**Problem details**: From the entries that follow, extract each line holding the string "will".
─── Record extracts
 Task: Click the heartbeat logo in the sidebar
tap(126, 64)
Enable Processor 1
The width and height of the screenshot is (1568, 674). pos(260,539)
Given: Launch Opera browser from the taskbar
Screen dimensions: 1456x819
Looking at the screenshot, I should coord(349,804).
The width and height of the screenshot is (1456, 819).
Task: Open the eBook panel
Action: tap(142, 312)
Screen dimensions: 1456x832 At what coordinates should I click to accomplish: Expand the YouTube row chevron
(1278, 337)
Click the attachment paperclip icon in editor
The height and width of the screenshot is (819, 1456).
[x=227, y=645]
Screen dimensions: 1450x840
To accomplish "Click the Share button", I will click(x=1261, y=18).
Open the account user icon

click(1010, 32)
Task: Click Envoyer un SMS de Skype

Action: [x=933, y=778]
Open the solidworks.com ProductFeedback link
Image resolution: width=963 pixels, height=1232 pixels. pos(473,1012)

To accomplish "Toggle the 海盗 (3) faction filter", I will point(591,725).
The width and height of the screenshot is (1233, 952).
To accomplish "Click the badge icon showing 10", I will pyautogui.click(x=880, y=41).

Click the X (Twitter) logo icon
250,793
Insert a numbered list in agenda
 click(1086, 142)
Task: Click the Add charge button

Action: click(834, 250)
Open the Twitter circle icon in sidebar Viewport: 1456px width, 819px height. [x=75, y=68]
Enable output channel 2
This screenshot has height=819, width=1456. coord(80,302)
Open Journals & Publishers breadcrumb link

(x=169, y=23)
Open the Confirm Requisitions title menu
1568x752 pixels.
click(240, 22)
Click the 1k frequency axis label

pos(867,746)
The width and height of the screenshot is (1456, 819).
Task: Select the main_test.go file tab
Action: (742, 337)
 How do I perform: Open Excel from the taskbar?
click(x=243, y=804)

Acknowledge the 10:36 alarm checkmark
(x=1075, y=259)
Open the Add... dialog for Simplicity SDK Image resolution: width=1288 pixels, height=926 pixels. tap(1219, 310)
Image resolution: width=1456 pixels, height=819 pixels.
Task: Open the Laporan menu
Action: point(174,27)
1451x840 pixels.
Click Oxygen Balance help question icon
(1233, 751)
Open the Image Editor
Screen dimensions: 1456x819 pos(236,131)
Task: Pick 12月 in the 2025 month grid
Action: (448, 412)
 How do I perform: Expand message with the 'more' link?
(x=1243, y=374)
──────
**Task solution**:
To accomplish "Click the Share button", I will click(x=1261, y=18).
To accomplish "Toggle the 海盗 (3) faction filter", I will point(591,725).
To accomplish "Click the badge icon showing 10", I will pyautogui.click(x=880, y=41).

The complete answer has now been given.